Se mostró siempre, con sus virtudes y sus defectos, como un hombre comprometido con su profesión. Vocacional y buscador de vocaciones, que aprovechaba cualquier espacio para ello, bien fuera el propio templo, a través de su docencia en el Instituto o incluso hasta la oportunidad que se le presentaba tras la instalación en la isla de la emisora de radio ‘La Voz de la isla de La Palma’, para llevar a todos los hogares la retransmisión de la misa dominical y el rezo diario y vespertino del Rosario. Así logró despertar en muchos jóvenes –tal vez su principal línea de trabajo-, incluso en tiempos difíciles, la vocación sacerdotal, llegando a ordenarse la inmensa mayoría de ellos, bien como sacerdotes diocesanos o bien como jesuitas.
Se contabiliza actualmente siete jesuitas en activo que fueron orientados inicialmente por don Juan. Uno de ellos Francisco José Ruiz Pérez, actual Provincial de los jesuitas de España desde 2010, se refiere a él diciendo: “Era un sacerdote entregado, que hacía una lectura del Evangelio del que extraía la necesidad de elegir y optar, con un don natural para acompañar ese momento de los jóvenes en que todo sueño de servicio hay que recogerlo y tasarlo ante Dios. El Evangelio era realmente su santo y seña. Fue un autodidacta. Sus consejos de lecturas que podían ayudar eran constantes. Su cariño a la Compañía se explica por el perfil del jesuita que él admiraba: misionero, preparado, obediente, parco…Y supo ver con anticipación la urgencia de la promoción vocacional”.
Del mismo modo despertó don Juan su vocación en 30 sacerdotes diocesanos, 25 de los cuales eran hijos de su parroquia, y los otros 5 lo eligieron como formador. Uno de ellos, José Francisco Concepción Checa, valora de don Juan “su capacidad para vivir con pasión lo que era. Eso lo hizo incluso en medio de una grave enfermedad. Pudo equivocarse, pero creo que hay que reconocerle que siempre creyó y vivió intensamente cada momento de su vida. Eso es lo que yo más admiré siempre en él”.

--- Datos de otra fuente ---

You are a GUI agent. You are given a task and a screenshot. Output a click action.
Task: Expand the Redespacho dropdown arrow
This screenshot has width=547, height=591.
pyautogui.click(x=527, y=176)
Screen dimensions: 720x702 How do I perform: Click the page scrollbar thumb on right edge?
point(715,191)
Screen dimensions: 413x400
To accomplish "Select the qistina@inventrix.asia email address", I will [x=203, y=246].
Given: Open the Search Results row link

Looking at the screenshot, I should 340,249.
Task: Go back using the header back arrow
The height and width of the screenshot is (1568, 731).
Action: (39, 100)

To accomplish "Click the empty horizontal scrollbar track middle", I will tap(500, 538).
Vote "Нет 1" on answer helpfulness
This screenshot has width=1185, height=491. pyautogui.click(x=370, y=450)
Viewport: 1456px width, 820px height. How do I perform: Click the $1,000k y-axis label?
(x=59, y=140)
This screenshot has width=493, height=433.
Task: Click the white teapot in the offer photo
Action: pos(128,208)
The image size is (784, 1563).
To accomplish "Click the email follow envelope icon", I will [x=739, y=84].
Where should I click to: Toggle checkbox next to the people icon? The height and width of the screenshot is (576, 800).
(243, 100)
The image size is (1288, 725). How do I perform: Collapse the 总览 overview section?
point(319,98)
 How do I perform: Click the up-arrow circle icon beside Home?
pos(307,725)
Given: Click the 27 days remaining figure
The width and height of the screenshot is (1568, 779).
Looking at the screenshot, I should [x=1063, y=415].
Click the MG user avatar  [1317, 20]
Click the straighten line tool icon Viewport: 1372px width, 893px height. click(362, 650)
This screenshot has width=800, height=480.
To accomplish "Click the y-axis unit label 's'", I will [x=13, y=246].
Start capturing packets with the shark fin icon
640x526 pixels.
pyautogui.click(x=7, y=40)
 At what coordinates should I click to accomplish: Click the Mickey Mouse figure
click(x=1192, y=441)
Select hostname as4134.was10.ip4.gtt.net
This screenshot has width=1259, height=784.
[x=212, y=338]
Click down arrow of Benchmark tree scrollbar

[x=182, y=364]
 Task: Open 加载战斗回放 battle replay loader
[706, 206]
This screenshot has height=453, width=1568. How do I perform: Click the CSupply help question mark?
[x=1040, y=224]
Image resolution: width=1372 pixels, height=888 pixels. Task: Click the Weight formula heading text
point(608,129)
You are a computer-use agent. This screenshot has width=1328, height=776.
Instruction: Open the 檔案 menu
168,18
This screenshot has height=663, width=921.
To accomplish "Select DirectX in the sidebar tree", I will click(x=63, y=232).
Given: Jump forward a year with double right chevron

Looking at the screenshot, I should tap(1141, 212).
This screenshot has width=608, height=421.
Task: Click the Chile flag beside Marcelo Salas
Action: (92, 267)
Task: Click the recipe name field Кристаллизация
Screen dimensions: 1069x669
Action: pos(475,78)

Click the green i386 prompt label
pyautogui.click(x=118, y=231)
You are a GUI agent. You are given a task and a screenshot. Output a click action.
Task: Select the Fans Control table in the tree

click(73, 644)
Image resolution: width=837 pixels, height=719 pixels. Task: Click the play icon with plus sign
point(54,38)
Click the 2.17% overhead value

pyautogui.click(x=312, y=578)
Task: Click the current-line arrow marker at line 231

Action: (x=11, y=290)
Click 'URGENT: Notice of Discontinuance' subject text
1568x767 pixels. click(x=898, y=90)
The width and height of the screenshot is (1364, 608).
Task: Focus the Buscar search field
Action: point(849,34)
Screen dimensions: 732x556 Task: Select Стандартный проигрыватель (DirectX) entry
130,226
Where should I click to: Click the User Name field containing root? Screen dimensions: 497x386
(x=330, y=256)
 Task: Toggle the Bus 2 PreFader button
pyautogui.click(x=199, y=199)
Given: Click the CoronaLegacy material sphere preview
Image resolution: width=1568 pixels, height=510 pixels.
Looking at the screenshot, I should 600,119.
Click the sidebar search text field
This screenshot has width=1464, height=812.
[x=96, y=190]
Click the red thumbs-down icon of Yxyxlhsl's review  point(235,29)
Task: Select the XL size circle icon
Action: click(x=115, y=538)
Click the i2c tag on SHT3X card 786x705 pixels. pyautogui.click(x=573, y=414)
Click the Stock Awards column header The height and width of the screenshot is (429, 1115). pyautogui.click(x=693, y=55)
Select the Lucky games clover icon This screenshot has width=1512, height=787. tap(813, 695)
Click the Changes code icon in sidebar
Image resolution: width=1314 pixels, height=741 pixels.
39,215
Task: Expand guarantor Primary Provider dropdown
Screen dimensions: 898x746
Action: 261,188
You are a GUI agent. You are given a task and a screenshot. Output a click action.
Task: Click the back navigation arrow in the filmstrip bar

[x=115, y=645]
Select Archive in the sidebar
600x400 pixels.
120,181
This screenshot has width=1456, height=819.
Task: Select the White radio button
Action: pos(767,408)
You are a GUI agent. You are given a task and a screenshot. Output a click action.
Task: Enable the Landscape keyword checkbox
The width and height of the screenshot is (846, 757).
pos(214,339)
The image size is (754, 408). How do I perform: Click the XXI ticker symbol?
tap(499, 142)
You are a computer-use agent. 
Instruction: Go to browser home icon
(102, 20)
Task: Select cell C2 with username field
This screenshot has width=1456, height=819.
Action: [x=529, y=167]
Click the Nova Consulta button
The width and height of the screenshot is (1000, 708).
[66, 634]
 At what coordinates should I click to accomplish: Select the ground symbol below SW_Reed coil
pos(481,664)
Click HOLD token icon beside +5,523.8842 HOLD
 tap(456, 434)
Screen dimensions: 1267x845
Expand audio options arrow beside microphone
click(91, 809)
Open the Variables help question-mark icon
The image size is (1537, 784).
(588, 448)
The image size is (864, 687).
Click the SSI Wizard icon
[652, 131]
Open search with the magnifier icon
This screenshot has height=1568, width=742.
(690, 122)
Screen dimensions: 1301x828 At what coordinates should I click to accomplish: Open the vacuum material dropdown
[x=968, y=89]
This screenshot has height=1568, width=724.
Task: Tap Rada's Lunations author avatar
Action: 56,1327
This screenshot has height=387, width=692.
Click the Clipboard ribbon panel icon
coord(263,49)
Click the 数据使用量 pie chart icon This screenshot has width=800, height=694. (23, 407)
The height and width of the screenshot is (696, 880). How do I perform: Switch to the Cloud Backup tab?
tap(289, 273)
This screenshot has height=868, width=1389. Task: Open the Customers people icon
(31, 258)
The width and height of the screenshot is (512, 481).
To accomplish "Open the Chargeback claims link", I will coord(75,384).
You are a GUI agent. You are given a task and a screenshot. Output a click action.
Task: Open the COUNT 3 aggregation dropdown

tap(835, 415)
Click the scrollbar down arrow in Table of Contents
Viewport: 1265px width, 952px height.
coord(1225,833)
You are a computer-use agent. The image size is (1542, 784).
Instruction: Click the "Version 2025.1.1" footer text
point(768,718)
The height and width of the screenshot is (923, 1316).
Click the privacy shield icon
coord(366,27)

San Francisco fue su parroquia durante cuarenta años. Tras su fallecimiento, sus feligreses dijeron de él que “cautivaba su estilo de vida extremadamente austero, su infatigable disponibilidad para ayudar y ser útil a todos, principalmente a los desvalidos, su especial preocupación por la juventud, sus homilías ricas en contenido y normas de vida (…)”. En palabras de su hermana Rosario, sus dos hermanos sacerdotes “nunca buscaron honores, eran personas sencillas, vivían en austeridad y buscaban sólo dar gloria a Dios y hacer el mayor bien a los hermanos, especialmente a los más necesitados”.
A solicitud popular, la Corporación municipal de Santa Cruz de La Palma, aprobó en sesión plenaria celebrada el 10 de junio de 1996 el cambio de denominación a un tramo de la calle san Francisco por el de sacerdote Juan D. Pérez Álvarez según expediente “en el que constan 4.000 firmas que avalan tal petición. Visto que para la ciudadanía en general, católicos o no, fue notoria y reconocida su ejemplar labor sacerdotal, formativa y de ayuda a los demás en todos los órdenes, haciéndose acreedor del cariño y respeto de cuantos le conocieron, el Pleno por unanimidad acordó designar el tramo de calle (…) con el nombre de Sacerdote Juan Don Pérez Álvarez, como público reconocimiento y gratitud”.